RECORDS -
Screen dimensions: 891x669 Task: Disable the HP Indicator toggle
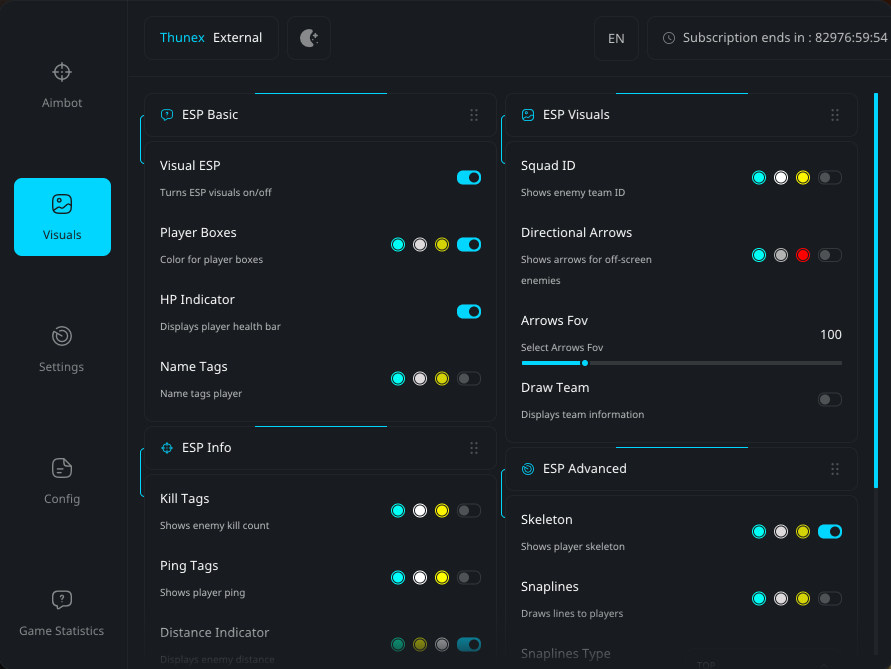pos(469,311)
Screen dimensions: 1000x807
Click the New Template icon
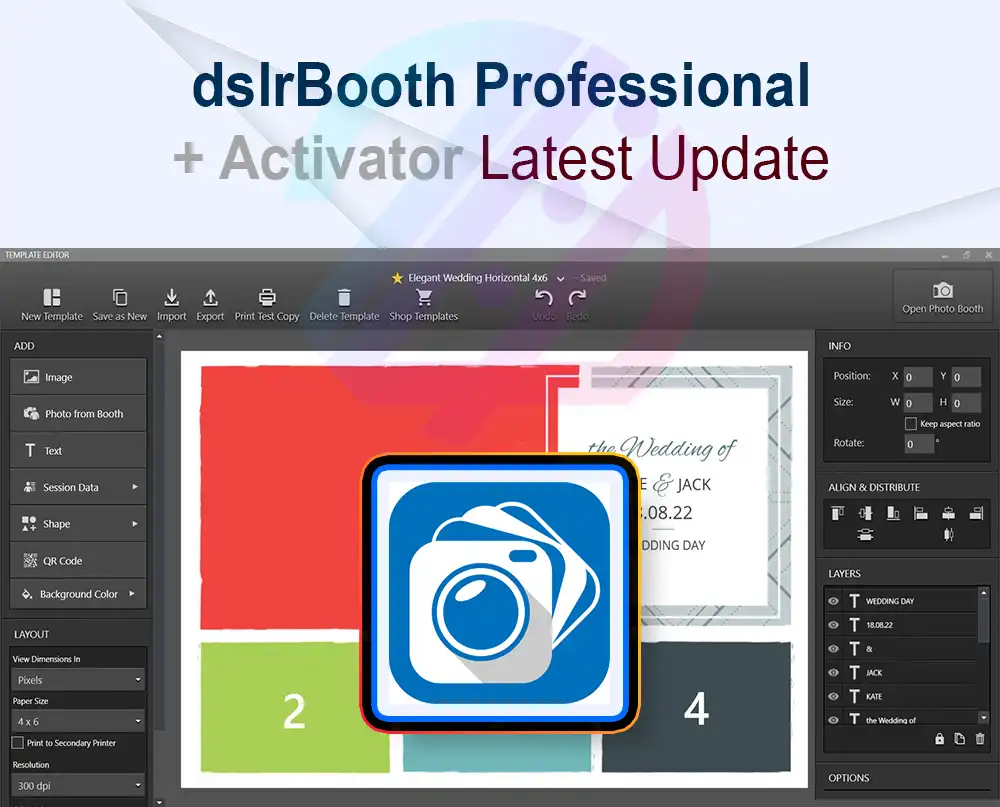52,298
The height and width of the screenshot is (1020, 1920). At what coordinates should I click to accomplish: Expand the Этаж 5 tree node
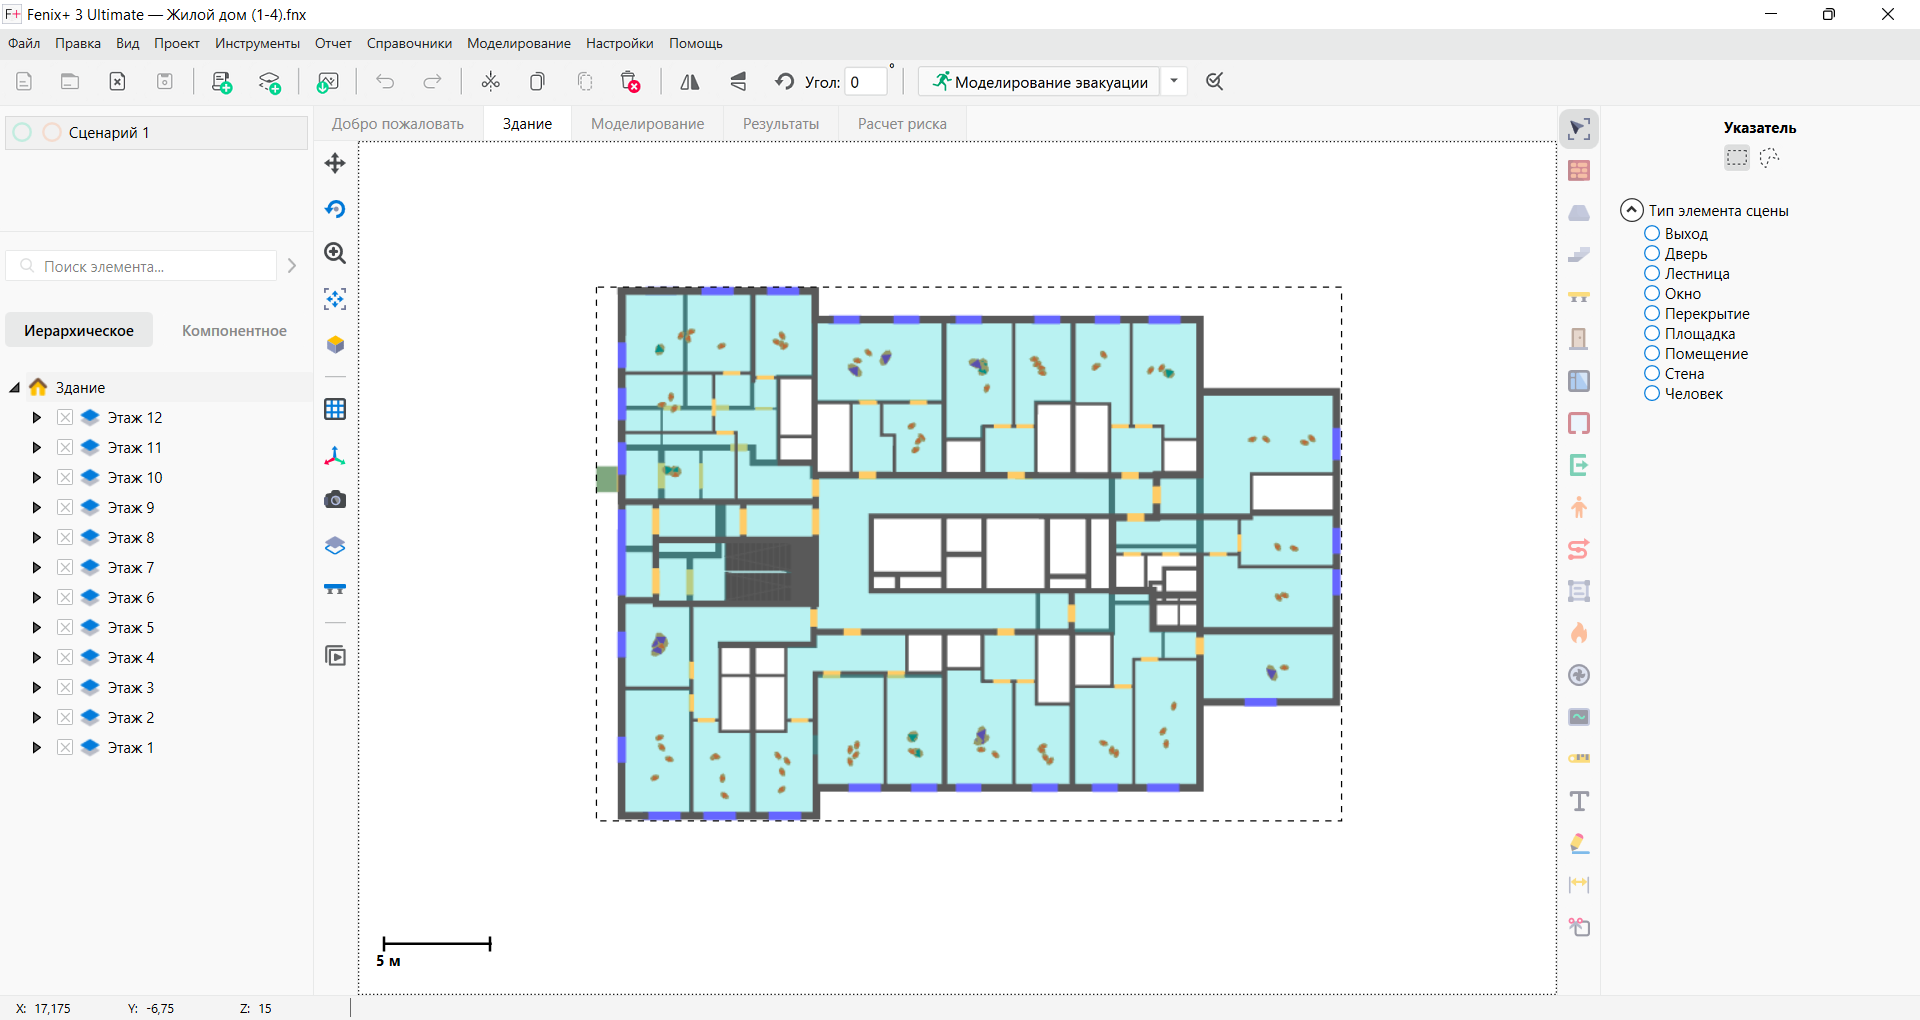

INSTRUCTIONS FOR THE TASK -
Quote all of the data above word for word, omitting the pictures.

RESPONSE BELOW -
Screen dimensions: 891x669 Task: Disable the HP Indicator toggle
pos(469,311)
Screen dimensions: 1000x807
Click the New Template icon
52,298
The height and width of the screenshot is (1020, 1920). At what coordinates should I click to accomplish: Expand the Этаж 5 tree node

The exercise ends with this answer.